Surely one of the most powerful milestone moments of the conference was when Seth Sternberg, CEO and co-founder of Honor, announced a new platform, called Honor Expert, which will provide answers to people’s questions about healthy aging through a toll-free number and online chat. Honor Expert has already enlisted major national partners like Amazon and Best Buy — welcome to the Aging mega-trend — to connect older adults and their families with resources, tools, products, and services for all aspects of healthy aging. We will all be able to target wellness and nutrition to care planning and home management. If Honor Expert provides a first-of-its-kind platform for aging needs, Seth Sternberg made it absolutely clear that such profound tech-based innovations for elder caregiving are only possible because of the new Honor-Home Instead company, resulting from Honor’s purchase last Fall. Omaha-based Home Instead is the global leader in elder home care whose brilliance and successes in high level standards for personal touch are now being linked with Honor’s tech genius. High Touch and High Tech is the basis for reforming long term care across the globe. Seth and his collaborator at Home Instead, CEO Jeff Huber, are unlocking value for all of us.

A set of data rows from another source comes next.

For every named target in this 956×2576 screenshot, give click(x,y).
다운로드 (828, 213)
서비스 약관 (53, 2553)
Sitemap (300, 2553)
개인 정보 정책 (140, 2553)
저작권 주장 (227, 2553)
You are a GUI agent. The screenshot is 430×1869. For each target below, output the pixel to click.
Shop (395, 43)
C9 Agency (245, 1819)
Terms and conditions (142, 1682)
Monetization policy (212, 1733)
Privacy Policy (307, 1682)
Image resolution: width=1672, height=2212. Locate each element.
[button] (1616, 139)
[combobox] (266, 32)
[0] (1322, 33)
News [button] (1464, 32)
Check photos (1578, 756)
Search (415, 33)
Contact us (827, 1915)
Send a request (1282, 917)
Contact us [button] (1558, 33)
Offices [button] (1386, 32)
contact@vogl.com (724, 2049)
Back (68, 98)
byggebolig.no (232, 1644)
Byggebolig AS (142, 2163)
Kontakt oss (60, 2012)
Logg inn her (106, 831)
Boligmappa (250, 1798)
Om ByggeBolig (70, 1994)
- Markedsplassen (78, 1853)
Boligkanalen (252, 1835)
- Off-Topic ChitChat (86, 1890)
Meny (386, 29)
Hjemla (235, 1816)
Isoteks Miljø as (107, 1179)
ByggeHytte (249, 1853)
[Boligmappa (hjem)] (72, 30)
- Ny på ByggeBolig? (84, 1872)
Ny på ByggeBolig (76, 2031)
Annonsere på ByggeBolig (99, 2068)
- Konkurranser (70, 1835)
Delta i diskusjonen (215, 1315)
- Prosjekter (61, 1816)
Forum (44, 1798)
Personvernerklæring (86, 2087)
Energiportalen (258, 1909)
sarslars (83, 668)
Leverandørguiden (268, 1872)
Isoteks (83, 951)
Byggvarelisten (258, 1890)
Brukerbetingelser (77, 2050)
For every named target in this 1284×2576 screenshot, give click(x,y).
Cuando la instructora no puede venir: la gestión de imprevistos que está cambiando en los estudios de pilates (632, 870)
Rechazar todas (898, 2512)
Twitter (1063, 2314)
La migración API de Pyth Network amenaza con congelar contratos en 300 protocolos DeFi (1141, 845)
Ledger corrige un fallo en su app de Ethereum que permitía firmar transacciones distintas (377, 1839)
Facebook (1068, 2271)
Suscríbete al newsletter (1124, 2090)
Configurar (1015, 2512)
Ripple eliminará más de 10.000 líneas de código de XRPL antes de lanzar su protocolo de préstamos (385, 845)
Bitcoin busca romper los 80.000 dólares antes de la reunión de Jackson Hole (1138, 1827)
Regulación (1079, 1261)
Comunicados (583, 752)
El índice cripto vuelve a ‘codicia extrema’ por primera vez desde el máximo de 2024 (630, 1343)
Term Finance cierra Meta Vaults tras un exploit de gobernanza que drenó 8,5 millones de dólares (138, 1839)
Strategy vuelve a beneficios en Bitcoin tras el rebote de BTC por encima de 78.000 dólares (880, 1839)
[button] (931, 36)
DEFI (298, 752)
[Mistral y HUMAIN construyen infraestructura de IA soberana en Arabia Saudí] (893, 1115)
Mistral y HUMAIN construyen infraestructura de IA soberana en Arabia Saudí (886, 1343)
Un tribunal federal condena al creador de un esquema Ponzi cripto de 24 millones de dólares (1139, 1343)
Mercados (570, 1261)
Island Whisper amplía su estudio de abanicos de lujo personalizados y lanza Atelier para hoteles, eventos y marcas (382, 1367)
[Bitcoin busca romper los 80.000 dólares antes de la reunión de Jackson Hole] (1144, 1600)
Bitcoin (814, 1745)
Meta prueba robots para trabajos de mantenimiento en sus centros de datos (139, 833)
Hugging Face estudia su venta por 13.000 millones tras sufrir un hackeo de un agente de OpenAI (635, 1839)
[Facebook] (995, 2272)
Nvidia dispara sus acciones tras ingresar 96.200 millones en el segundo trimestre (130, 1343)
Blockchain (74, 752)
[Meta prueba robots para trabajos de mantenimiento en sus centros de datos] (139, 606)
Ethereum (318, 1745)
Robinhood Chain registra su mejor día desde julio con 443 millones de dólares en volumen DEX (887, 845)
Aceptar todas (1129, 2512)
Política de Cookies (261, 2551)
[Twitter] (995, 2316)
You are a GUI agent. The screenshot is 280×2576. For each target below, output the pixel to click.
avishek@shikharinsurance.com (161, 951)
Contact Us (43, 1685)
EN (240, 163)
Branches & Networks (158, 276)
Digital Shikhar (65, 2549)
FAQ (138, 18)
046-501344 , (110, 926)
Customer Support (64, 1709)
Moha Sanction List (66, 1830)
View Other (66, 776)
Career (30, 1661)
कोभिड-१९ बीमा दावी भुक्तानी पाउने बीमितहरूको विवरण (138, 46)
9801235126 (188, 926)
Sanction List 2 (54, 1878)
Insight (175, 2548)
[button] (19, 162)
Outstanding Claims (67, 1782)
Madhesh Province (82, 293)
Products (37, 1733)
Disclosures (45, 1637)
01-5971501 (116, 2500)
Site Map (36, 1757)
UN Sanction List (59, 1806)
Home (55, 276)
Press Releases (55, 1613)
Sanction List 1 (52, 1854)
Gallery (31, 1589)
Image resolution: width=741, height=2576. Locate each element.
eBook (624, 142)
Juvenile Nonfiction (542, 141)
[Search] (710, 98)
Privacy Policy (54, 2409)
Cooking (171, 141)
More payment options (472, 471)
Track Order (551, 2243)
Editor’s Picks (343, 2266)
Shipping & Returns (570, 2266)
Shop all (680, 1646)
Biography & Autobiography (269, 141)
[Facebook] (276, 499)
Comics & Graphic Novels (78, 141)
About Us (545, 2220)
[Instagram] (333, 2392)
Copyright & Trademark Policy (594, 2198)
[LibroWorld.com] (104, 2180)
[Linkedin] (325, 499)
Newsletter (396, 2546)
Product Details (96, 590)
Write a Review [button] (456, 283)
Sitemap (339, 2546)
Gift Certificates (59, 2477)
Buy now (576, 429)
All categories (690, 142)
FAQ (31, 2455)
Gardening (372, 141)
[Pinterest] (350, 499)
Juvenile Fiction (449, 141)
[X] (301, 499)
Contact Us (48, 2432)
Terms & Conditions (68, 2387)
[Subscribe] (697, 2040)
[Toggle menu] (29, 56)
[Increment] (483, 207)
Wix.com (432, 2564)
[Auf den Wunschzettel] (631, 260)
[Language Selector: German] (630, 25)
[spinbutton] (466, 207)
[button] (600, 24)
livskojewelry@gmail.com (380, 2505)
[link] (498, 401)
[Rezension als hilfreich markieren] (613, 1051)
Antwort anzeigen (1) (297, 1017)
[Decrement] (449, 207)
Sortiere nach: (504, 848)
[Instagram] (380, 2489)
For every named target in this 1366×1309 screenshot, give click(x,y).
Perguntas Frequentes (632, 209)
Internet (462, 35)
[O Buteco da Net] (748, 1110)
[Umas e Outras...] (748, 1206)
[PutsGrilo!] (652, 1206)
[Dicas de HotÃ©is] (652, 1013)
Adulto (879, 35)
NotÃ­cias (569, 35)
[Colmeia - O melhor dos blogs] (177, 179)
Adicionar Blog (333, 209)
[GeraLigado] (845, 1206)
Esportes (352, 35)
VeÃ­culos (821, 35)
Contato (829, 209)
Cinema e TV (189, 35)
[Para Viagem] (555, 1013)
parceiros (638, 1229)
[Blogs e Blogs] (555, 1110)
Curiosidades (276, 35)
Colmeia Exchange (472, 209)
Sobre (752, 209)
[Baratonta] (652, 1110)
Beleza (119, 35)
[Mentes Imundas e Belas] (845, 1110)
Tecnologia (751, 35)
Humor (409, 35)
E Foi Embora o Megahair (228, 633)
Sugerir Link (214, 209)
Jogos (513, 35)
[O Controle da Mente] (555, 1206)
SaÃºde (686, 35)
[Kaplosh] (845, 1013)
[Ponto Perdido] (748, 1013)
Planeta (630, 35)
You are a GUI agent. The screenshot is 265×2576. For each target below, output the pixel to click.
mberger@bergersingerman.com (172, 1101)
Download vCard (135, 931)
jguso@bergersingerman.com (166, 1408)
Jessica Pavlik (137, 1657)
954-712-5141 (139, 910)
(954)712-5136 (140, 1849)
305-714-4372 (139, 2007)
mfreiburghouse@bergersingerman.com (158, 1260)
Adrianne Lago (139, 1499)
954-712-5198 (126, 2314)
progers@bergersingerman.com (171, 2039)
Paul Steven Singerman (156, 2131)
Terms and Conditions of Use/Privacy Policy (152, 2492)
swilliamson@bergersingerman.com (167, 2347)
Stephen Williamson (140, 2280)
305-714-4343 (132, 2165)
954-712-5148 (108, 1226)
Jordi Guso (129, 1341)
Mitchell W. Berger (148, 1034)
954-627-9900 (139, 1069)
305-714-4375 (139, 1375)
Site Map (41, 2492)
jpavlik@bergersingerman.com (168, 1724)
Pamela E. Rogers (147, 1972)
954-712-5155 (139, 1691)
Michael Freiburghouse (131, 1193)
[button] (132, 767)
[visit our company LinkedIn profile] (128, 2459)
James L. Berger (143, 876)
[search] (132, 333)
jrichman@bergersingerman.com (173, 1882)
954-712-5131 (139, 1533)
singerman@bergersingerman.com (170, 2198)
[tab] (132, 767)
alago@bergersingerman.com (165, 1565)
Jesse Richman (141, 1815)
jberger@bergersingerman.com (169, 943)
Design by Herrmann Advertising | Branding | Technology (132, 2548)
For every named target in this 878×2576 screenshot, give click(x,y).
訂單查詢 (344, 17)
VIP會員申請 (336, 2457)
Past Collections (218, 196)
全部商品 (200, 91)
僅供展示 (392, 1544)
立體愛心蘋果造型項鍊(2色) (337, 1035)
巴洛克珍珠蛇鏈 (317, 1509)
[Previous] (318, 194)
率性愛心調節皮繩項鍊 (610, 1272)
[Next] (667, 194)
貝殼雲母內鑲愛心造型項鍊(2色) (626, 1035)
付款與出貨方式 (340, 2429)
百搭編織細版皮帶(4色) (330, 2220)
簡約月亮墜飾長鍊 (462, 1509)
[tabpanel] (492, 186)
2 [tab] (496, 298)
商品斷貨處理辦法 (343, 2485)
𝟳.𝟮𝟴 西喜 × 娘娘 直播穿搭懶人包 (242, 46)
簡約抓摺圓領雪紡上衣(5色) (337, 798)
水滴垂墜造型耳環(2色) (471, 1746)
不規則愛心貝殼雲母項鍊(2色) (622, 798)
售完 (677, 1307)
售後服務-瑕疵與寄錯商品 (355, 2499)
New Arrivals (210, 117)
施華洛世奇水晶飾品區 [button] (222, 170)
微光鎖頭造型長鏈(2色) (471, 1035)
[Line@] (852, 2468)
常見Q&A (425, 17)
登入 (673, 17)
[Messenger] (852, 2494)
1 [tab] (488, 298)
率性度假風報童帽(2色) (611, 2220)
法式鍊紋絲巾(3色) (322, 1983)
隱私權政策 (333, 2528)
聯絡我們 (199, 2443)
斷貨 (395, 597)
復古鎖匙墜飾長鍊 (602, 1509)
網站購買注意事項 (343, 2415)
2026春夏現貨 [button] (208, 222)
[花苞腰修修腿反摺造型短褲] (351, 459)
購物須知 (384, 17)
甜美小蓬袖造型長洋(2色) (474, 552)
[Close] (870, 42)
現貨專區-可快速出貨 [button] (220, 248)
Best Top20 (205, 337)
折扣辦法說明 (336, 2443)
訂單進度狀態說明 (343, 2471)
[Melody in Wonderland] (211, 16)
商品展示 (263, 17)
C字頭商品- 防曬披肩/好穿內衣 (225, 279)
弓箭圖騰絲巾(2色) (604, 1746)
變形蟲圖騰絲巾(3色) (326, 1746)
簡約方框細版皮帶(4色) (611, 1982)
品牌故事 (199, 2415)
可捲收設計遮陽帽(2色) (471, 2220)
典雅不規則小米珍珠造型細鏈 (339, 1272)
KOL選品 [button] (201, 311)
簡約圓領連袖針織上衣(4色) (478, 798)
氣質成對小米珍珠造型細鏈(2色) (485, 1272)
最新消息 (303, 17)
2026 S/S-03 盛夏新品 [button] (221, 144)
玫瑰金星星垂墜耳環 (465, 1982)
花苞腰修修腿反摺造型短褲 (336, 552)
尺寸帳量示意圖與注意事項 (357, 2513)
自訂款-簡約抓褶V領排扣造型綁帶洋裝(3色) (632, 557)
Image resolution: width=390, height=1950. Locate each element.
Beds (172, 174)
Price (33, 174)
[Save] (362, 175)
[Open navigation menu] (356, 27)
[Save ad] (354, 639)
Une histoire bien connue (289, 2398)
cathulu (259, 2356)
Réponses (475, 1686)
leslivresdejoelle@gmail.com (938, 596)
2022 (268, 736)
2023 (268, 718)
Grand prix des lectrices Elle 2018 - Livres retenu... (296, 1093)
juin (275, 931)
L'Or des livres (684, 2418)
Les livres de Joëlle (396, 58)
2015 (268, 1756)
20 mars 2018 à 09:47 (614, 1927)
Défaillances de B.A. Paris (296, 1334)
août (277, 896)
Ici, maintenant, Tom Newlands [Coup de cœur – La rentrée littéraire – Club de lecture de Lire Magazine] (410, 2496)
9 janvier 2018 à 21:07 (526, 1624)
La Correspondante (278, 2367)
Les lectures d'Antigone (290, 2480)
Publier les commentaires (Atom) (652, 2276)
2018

What I took away from this years’ ASA was not only a renewed, reinvigorated and energized ASA organization, but one that brings the best of innovation and creativity with hopes, dreams, and aspirations for a healthier and more active aging for all of us. At the 2022 ASA conference, it was immensely encouraging to see the range of ideas and solutions that are poised to deliver critical advances for our aging world in a way that also helps put this mega-trend at the top of our public agenda where it belongs. Good for people and great for family, community, and national budgets.